> **Data shown**:
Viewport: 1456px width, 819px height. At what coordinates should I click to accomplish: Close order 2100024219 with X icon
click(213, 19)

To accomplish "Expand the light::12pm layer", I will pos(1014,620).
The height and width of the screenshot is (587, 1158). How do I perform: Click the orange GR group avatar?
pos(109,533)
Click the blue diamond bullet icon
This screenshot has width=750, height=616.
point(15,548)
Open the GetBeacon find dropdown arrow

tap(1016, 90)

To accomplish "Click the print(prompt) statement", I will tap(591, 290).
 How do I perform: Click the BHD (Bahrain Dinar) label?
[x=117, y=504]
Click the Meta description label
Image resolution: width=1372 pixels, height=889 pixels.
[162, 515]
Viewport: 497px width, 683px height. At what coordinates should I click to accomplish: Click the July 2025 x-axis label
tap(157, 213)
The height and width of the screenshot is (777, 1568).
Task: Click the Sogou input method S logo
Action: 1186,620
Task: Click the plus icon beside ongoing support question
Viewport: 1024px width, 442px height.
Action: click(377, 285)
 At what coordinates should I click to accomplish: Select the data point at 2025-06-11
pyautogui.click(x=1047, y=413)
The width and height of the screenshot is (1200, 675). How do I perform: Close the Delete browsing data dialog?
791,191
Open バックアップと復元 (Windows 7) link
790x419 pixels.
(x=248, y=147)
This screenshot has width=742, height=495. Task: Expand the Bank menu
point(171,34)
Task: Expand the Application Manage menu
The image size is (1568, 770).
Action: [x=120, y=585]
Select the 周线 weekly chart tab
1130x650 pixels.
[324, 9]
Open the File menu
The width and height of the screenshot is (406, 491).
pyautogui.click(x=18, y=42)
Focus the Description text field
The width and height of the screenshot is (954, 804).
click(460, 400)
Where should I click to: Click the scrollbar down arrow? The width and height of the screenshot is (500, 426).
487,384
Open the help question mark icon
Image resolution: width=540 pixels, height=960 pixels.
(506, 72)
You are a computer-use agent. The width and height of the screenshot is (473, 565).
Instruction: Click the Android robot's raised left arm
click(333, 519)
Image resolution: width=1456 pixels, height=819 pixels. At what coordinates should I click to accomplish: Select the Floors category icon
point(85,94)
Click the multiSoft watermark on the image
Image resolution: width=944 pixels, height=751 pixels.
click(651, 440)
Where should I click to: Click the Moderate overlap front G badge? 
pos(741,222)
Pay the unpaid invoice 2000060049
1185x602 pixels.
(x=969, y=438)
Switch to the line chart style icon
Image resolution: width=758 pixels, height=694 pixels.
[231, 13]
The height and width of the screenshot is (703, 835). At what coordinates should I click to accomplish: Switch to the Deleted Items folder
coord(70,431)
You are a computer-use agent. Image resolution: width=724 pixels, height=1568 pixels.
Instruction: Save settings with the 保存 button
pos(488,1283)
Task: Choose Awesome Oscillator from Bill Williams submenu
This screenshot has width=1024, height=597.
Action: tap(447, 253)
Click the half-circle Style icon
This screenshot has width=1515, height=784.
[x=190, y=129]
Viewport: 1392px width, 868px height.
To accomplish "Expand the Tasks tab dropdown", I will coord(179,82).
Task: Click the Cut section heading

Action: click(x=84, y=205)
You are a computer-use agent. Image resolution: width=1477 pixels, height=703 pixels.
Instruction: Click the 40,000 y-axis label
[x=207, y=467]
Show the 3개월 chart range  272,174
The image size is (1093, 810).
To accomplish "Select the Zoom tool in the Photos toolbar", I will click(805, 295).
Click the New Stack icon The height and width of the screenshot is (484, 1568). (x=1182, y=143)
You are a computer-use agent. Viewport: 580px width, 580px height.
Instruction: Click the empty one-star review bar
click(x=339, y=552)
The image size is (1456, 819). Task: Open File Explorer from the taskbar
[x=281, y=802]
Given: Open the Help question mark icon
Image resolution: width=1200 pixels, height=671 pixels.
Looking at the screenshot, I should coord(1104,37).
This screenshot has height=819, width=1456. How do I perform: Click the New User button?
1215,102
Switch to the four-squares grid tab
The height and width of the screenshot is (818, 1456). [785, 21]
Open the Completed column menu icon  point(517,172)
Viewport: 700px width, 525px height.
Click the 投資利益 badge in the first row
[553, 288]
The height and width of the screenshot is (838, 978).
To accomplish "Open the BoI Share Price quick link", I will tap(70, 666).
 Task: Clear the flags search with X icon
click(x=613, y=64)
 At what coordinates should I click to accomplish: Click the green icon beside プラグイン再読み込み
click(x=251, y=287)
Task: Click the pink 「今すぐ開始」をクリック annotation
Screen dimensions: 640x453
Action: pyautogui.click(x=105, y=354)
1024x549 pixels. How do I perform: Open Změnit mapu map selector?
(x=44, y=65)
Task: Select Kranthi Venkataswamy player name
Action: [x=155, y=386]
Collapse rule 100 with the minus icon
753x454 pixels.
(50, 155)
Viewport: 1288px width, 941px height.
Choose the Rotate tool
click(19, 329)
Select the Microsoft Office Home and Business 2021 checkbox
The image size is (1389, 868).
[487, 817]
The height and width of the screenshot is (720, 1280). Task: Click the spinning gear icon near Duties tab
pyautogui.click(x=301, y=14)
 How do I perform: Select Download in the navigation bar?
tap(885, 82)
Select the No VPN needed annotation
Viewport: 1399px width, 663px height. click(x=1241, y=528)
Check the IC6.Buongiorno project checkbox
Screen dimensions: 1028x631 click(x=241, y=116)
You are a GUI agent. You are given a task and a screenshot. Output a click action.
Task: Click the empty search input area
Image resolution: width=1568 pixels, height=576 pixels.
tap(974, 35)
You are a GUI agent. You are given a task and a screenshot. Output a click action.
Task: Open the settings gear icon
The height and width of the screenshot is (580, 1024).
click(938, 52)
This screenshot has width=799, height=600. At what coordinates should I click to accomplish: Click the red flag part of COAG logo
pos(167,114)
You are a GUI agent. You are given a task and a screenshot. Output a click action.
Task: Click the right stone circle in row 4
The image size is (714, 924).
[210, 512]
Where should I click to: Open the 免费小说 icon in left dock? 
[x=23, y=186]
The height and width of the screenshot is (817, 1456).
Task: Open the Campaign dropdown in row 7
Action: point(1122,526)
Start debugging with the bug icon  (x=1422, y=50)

> **What you should do**:
Rewrite the material above, replacing "GUI agent" with "screen assistant" wherever it occurs and leaving everything else unchanged.

> **Written answer**:
Viewport: 1456px width, 819px height. At what coordinates should I click to accomplish: Close order 2100024219 with X icon
click(213, 19)

To accomplish "Expand the light::12pm layer", I will pos(1014,620).
The height and width of the screenshot is (587, 1158). How do I perform: Click the orange GR group avatar?
pos(109,533)
Click the blue diamond bullet icon
This screenshot has width=750, height=616.
point(15,548)
Open the GetBeacon find dropdown arrow

tap(1016, 90)

To accomplish "Click the print(prompt) statement", I will tap(591, 290).
 How do I perform: Click the BHD (Bahrain Dinar) label?
[x=117, y=504]
Click the Meta description label
Image resolution: width=1372 pixels, height=889 pixels.
[162, 515]
Viewport: 497px width, 683px height. At what coordinates should I click to accomplish: Click the July 2025 x-axis label
tap(157, 213)
The height and width of the screenshot is (777, 1568).
Task: Click the Sogou input method S logo
Action: 1186,620
Task: Click the plus icon beside ongoing support question
Viewport: 1024px width, 442px height.
Action: click(377, 285)
 At what coordinates should I click to accomplish: Select the data point at 2025-06-11
pyautogui.click(x=1047, y=413)
The width and height of the screenshot is (1200, 675). How do I perform: Close the Delete browsing data dialog?
791,191
Open バックアップと復元 (Windows 7) link
790x419 pixels.
(x=248, y=147)
This screenshot has width=742, height=495. Task: Expand the Bank menu
point(171,34)
Task: Expand the Application Manage menu
The image size is (1568, 770).
Action: [x=120, y=585]
Select the 周线 weekly chart tab
1130x650 pixels.
[324, 9]
Open the File menu
The width and height of the screenshot is (406, 491).
pyautogui.click(x=18, y=42)
Focus the Description text field
The width and height of the screenshot is (954, 804).
click(460, 400)
Where should I click to: Click the scrollbar down arrow? The width and height of the screenshot is (500, 426).
487,384
Open the help question mark icon
Image resolution: width=540 pixels, height=960 pixels.
(506, 72)
You are a computer-use agent. The width and height of the screenshot is (473, 565).
Instruction: Click the Android robot's raised left arm
click(333, 519)
Image resolution: width=1456 pixels, height=819 pixels. At what coordinates should I click to accomplish: Select the Floors category icon
point(85,94)
Click the multiSoft watermark on the image
Image resolution: width=944 pixels, height=751 pixels.
click(651, 440)
Where should I click to: Click the Moderate overlap front G badge? 
pos(741,222)
Pay the unpaid invoice 2000060049
1185x602 pixels.
(x=969, y=438)
Switch to the line chart style icon
Image resolution: width=758 pixels, height=694 pixels.
[231, 13]
The height and width of the screenshot is (703, 835). At what coordinates should I click to accomplish: Switch to the Deleted Items folder
coord(70,431)
You are a computer-use agent. Image resolution: width=724 pixels, height=1568 pixels.
Instruction: Save settings with the 保存 button
pos(488,1283)
Task: Choose Awesome Oscillator from Bill Williams submenu
This screenshot has width=1024, height=597.
Action: tap(447, 253)
Click the half-circle Style icon
This screenshot has width=1515, height=784.
[x=190, y=129]
Viewport: 1392px width, 868px height.
To accomplish "Expand the Tasks tab dropdown", I will coord(179,82).
Task: Click the Cut section heading

Action: click(x=84, y=205)
You are a computer-use agent. Image resolution: width=1477 pixels, height=703 pixels.
Instruction: Click the 40,000 y-axis label
[x=207, y=467]
Show the 3개월 chart range  272,174
The image size is (1093, 810).
To accomplish "Select the Zoom tool in the Photos toolbar", I will click(805, 295).
Click the New Stack icon The height and width of the screenshot is (484, 1568). (x=1182, y=143)
You are a computer-use agent. Viewport: 580px width, 580px height.
Instruction: Click the empty one-star review bar
click(x=339, y=552)
The image size is (1456, 819). Task: Open File Explorer from the taskbar
[x=281, y=802]
Given: Open the Help question mark icon
Image resolution: width=1200 pixels, height=671 pixels.
Looking at the screenshot, I should coord(1104,37).
This screenshot has height=819, width=1456. How do I perform: Click the New User button?
1215,102
Switch to the four-squares grid tab
The height and width of the screenshot is (818, 1456). [785, 21]
Open the Completed column menu icon  point(517,172)
Viewport: 700px width, 525px height.
Click the 投資利益 badge in the first row
[553, 288]
The height and width of the screenshot is (838, 978).
To accomplish "Open the BoI Share Price quick link", I will tap(70, 666).
 Task: Clear the flags search with X icon
click(x=613, y=64)
 At what coordinates should I click to accomplish: Click the green icon beside プラグイン再読み込み
click(x=251, y=287)
Task: Click the pink 「今すぐ開始」をクリック annotation
Screen dimensions: 640x453
Action: pyautogui.click(x=105, y=354)
1024x549 pixels. How do I perform: Open Změnit mapu map selector?
(x=44, y=65)
Task: Select Kranthi Venkataswamy player name
Action: [x=155, y=386]
Collapse rule 100 with the minus icon
753x454 pixels.
(50, 155)
Viewport: 1288px width, 941px height.
Choose the Rotate tool
click(19, 329)
Select the Microsoft Office Home and Business 2021 checkbox
The image size is (1389, 868).
[487, 817]
The height and width of the screenshot is (720, 1280). Task: Click the spinning gear icon near Duties tab
pyautogui.click(x=301, y=14)
 How do I perform: Select Download in the navigation bar?
tap(885, 82)
Select the No VPN needed annotation
Viewport: 1399px width, 663px height. click(x=1241, y=528)
Check the IC6.Buongiorno project checkbox
Screen dimensions: 1028x631 click(x=241, y=116)
You are a screen assistant. You are given a task and a screenshot. Output a click action.
Task: Click the empty search input area
Image resolution: width=1568 pixels, height=576 pixels.
tap(974, 35)
You are a screen assistant. You are given a task and a screenshot. Output a click action.
Task: Open the settings gear icon
The height and width of the screenshot is (580, 1024).
click(938, 52)
This screenshot has width=799, height=600. At what coordinates should I click to accomplish: Click the red flag part of COAG logo
pos(167,114)
You are a screen assistant. You are given a task and a screenshot. Output a click action.
Task: Click the right stone circle in row 4
The image size is (714, 924).
[210, 512]
Where should I click to: Open the 免费小说 icon in left dock? 
[x=23, y=186]
The height and width of the screenshot is (817, 1456).
Task: Open the Campaign dropdown in row 7
Action: point(1122,526)
Start debugging with the bug icon  (x=1422, y=50)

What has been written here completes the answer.